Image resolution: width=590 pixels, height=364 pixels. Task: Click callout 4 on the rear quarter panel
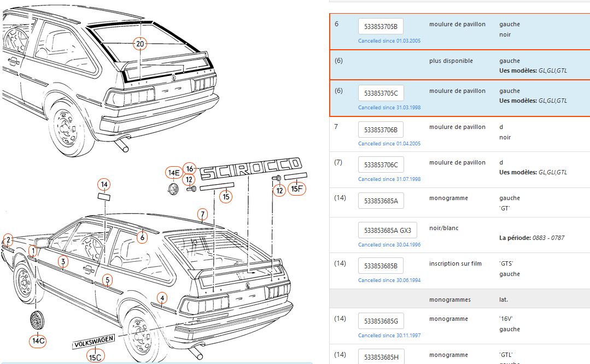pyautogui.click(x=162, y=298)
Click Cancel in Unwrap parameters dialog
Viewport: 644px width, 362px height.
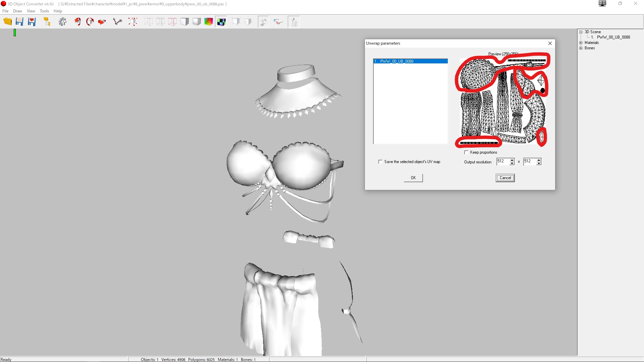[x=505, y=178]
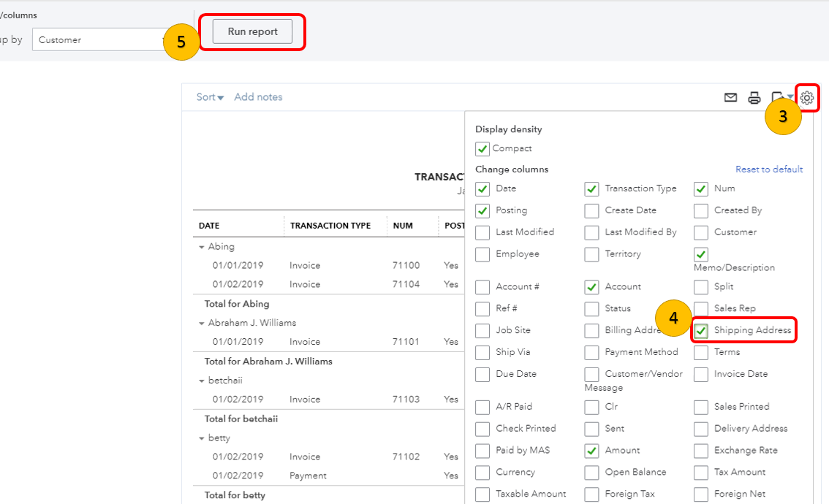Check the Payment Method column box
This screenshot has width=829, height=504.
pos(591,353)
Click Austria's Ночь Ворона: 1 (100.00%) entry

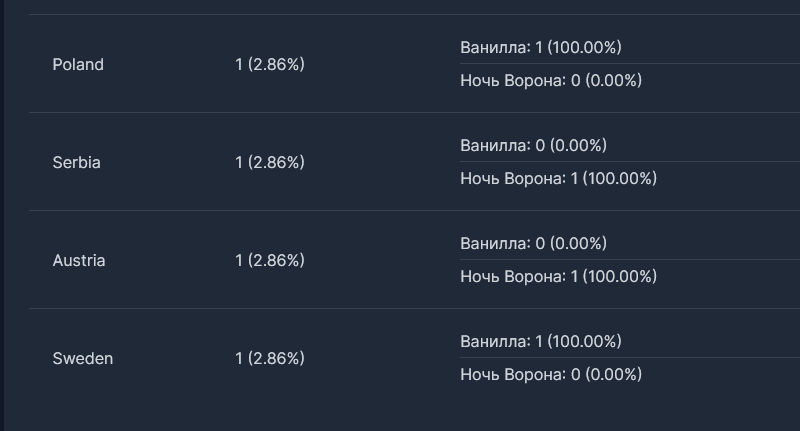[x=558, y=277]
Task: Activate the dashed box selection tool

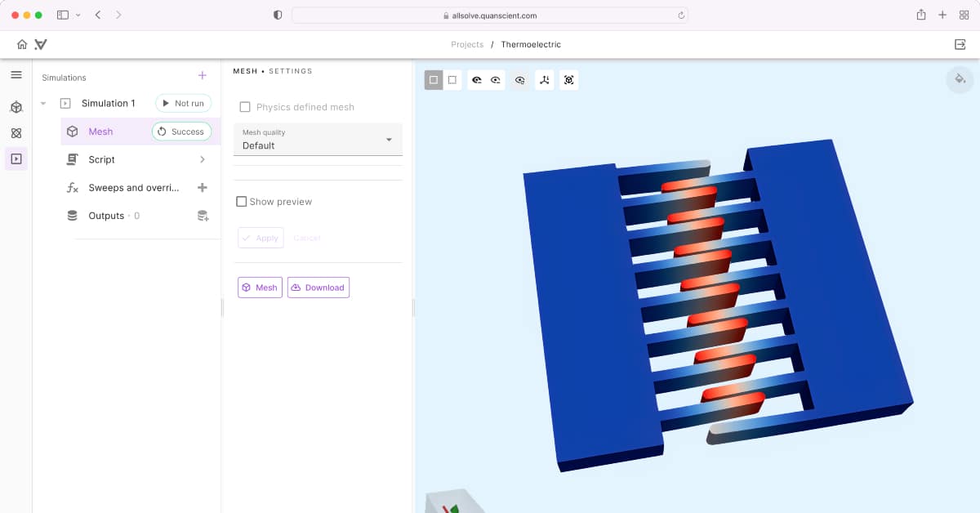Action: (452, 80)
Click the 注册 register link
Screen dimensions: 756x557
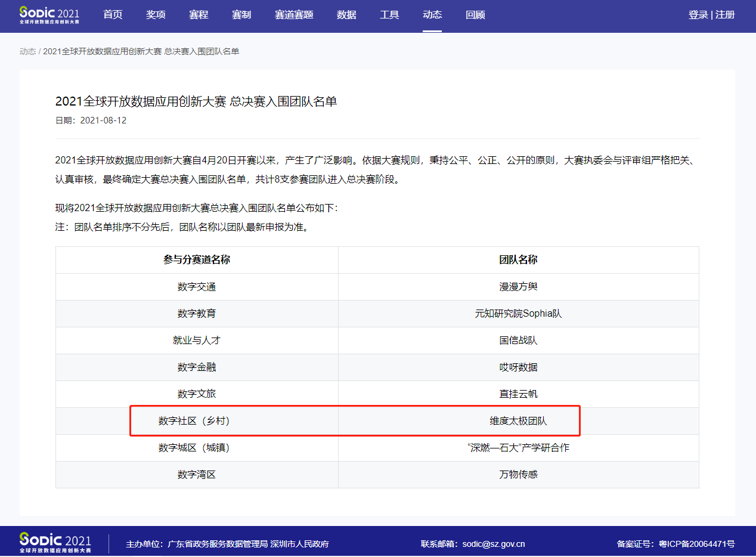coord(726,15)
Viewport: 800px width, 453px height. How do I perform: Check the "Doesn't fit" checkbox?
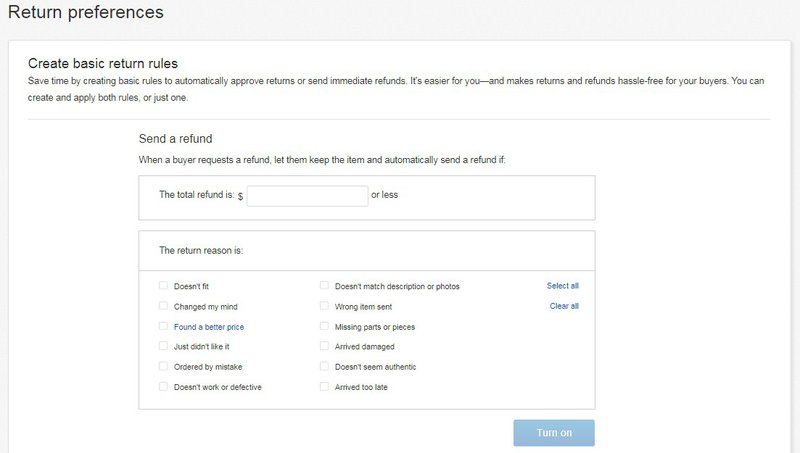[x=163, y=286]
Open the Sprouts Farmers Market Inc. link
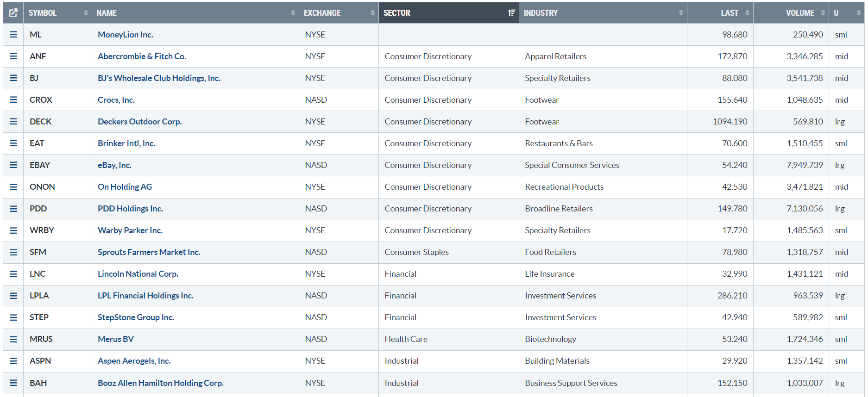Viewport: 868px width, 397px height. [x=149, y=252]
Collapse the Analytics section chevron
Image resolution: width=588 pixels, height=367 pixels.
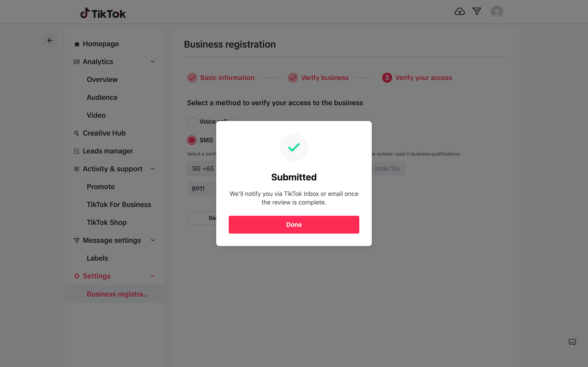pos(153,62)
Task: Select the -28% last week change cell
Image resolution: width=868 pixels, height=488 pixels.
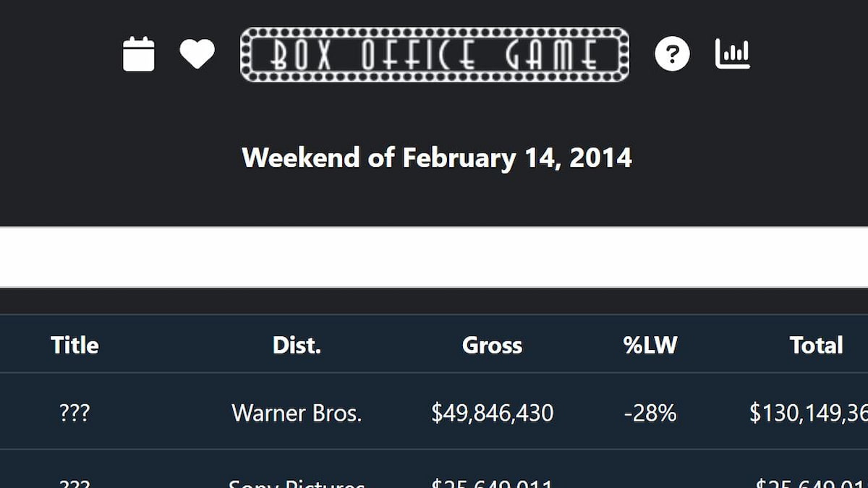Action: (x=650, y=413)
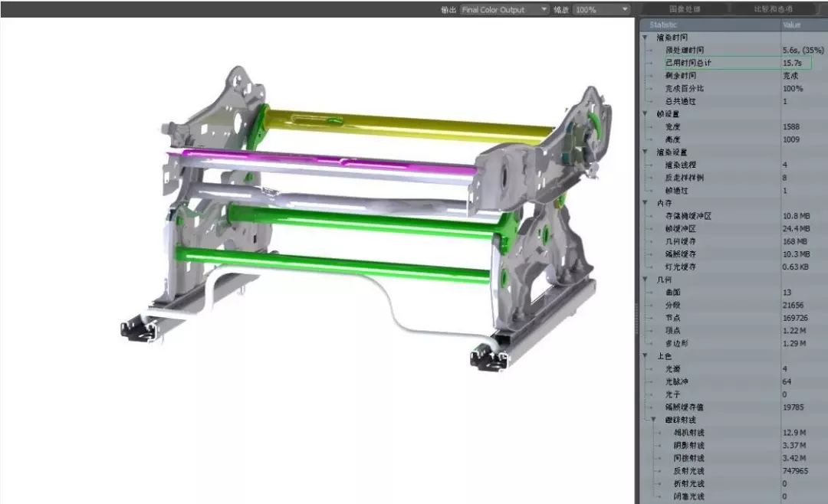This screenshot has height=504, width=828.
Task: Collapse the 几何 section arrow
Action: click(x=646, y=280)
● ● ● ●
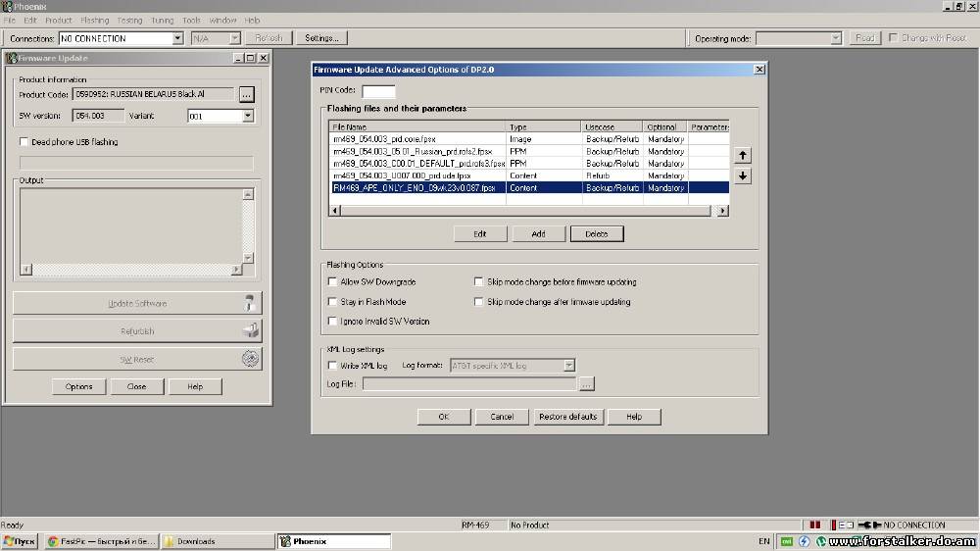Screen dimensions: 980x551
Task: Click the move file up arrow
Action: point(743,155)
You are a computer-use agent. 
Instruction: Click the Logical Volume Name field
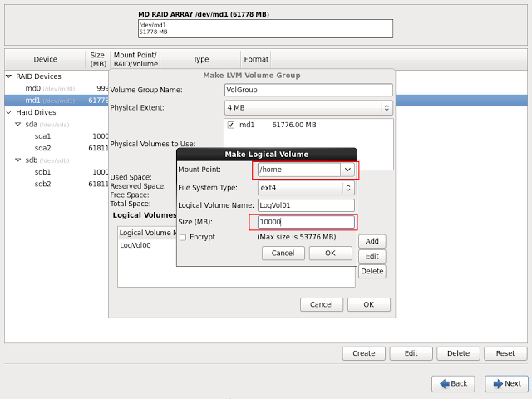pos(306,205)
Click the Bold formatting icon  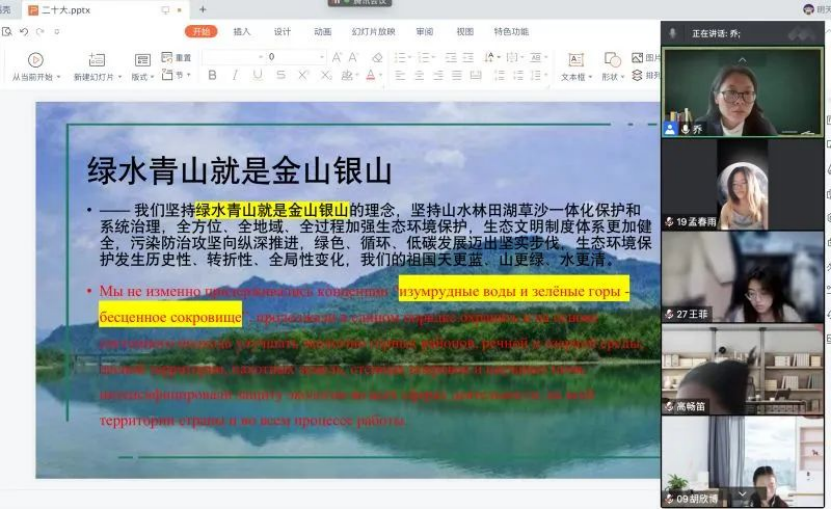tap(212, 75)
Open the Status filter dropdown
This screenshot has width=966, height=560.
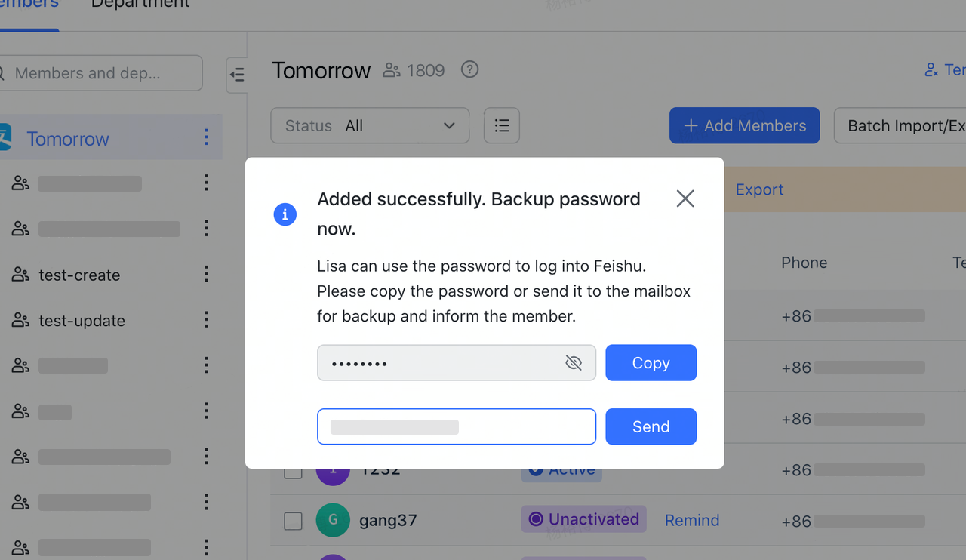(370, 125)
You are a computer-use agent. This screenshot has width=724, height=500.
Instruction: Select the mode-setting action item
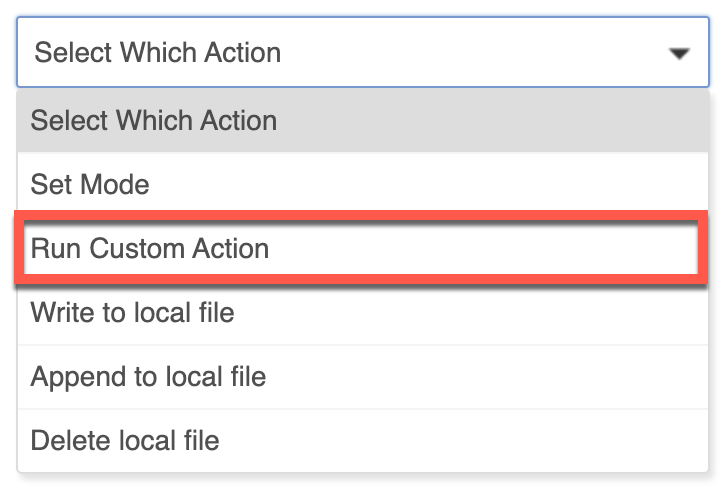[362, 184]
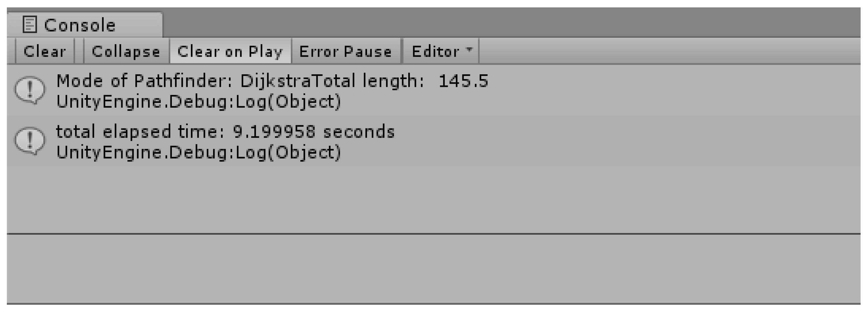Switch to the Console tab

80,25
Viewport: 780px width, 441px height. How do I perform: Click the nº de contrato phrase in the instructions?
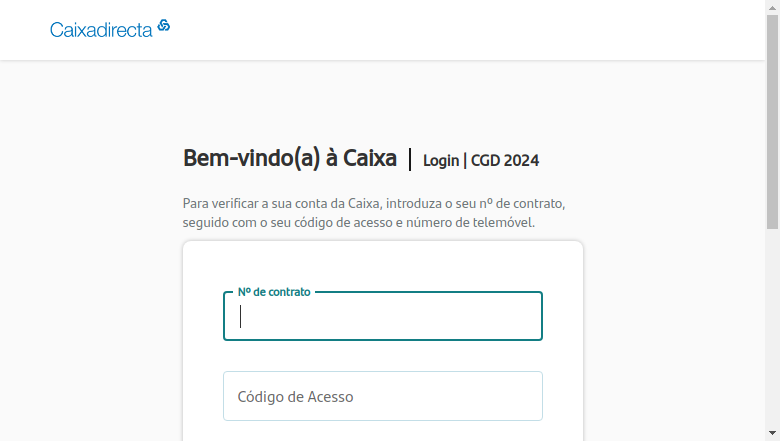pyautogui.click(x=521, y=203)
● ● ● ●
Aim of the exercise: For the word "agent", tally the lines of the entries in which it appears and give the total alone.

Solution below: 2